## [Given task]
Reproduce these records with every instance of "How do I perform" switched to "How can I carry out" and all other text left unchanged. Omit the pictures from your answer.

## [Records for processing]
+++++

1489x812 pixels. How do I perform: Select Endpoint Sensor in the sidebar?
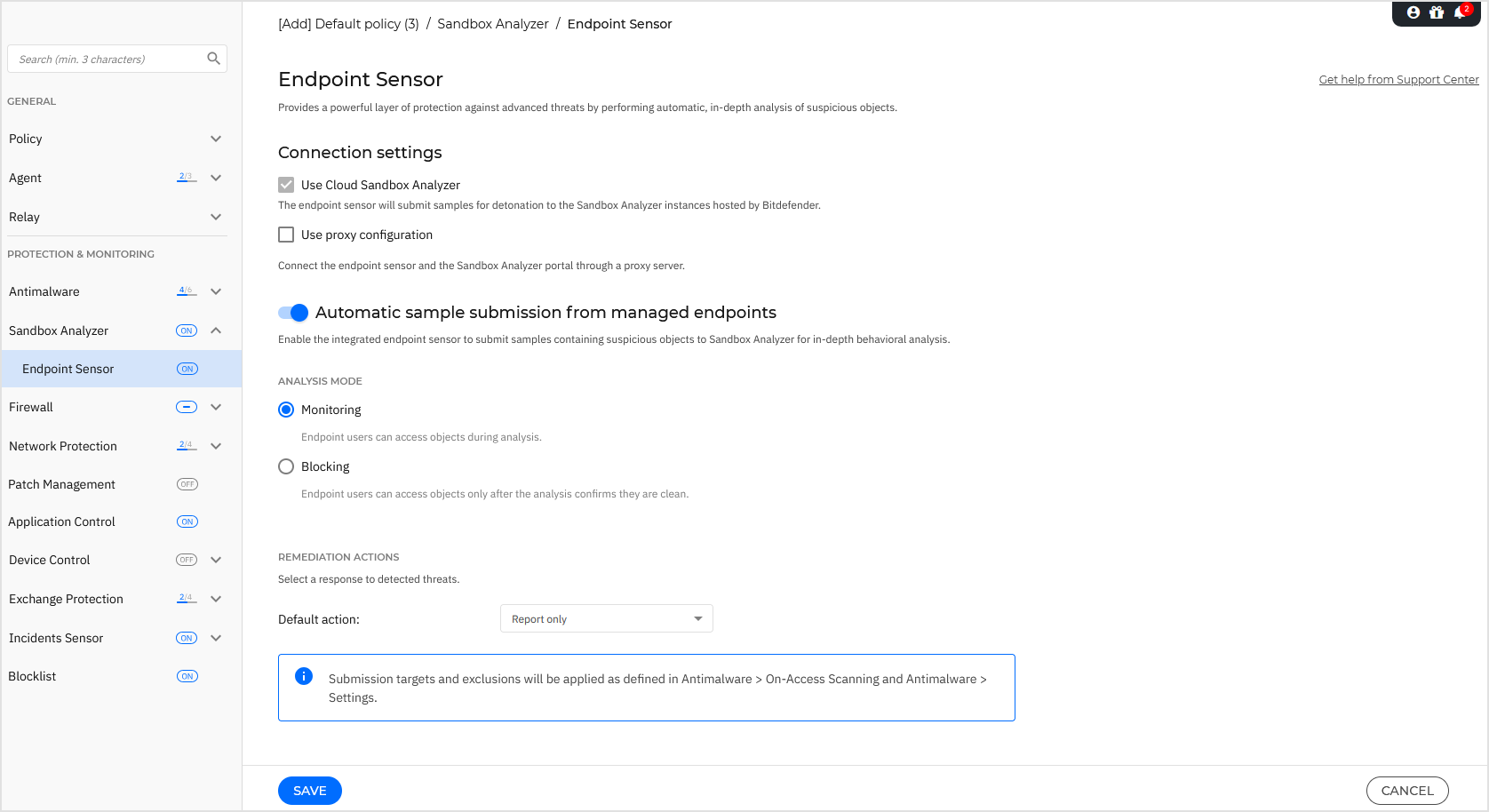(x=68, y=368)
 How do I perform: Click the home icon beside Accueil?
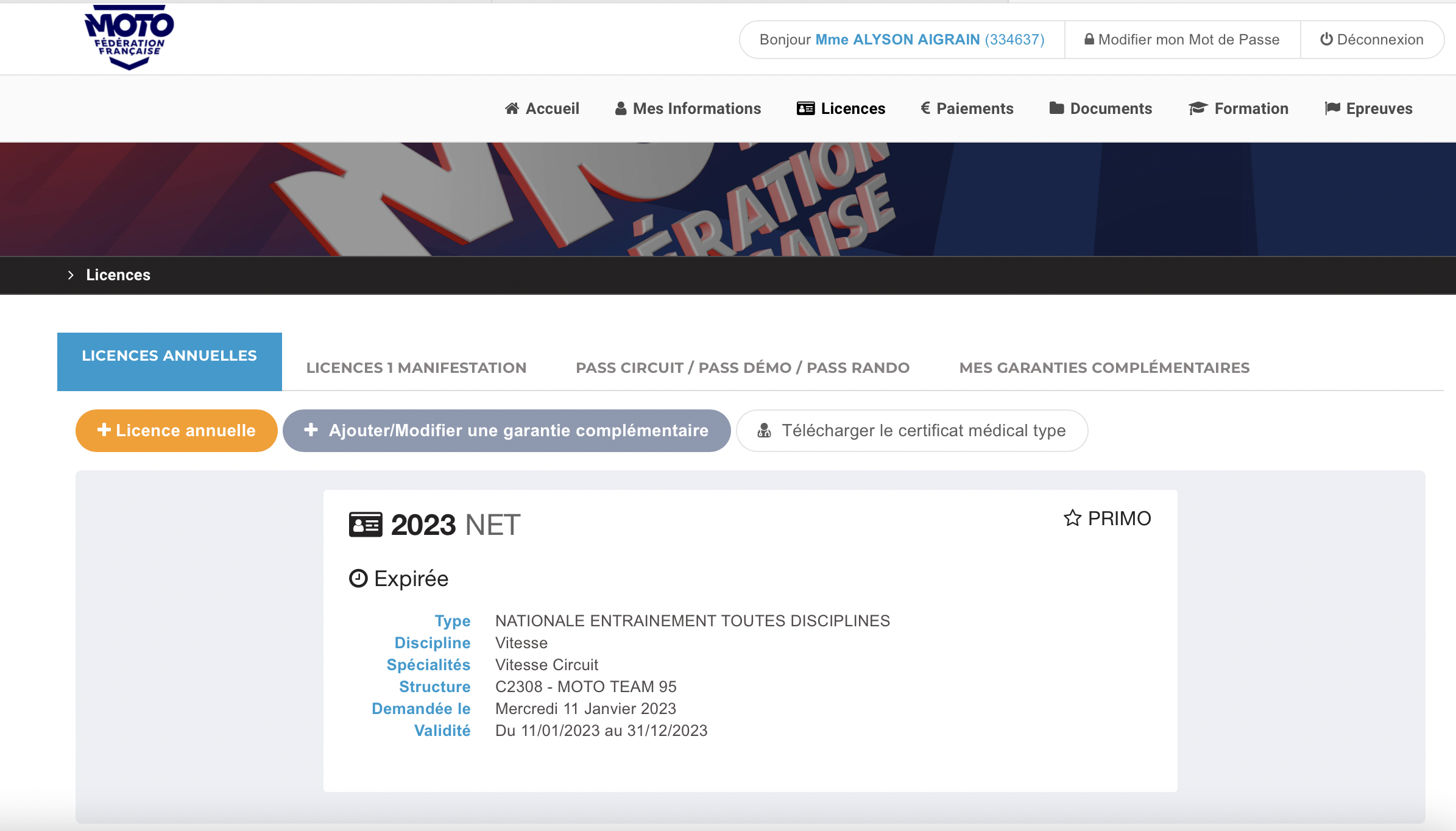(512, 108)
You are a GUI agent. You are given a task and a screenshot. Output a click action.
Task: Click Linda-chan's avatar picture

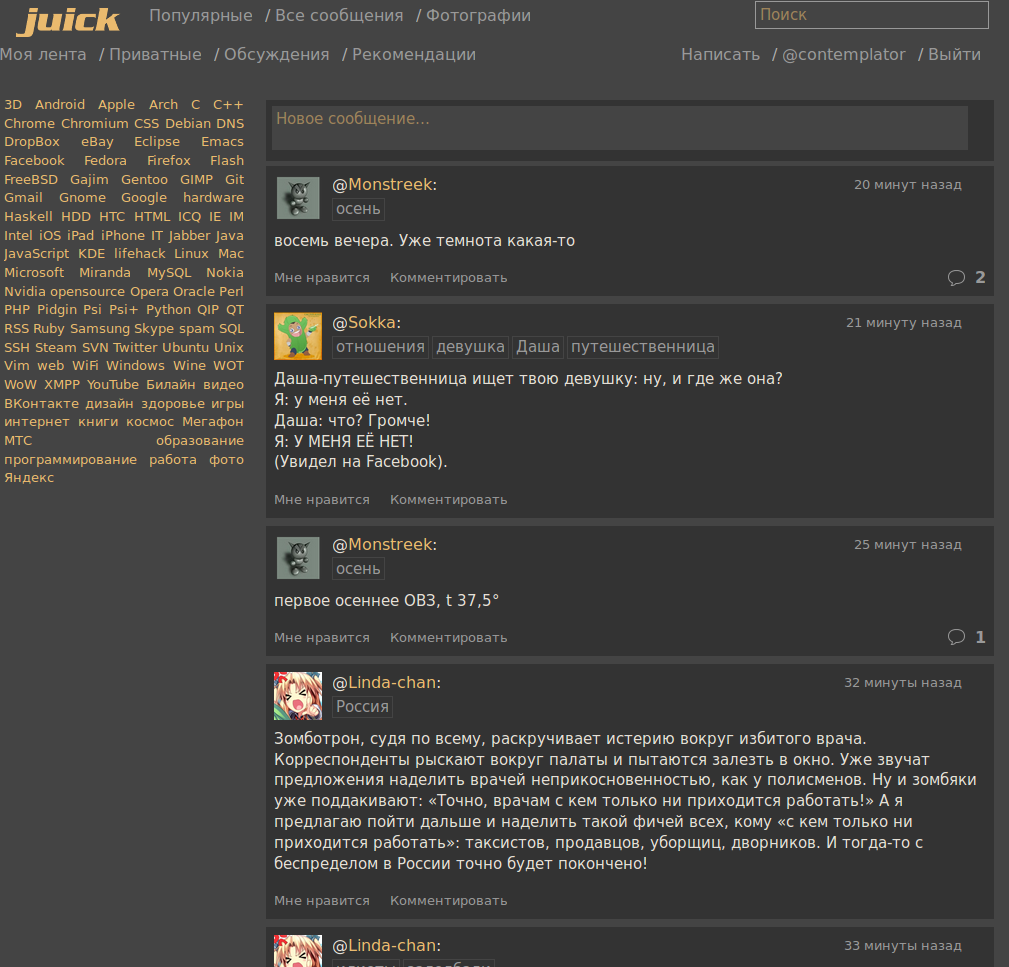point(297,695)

+++++

## [Full solution]
1489x812 pixels. How can I carry out: Select Endpoint Sensor in the sidebar?
(x=68, y=368)
 How can I carry out: Click the home icon beside Accueil?
(512, 108)
You are a GUI agent. You are given a task and a screenshot. Output a click action.
Task: Click Linda-chan's avatar picture

point(297,695)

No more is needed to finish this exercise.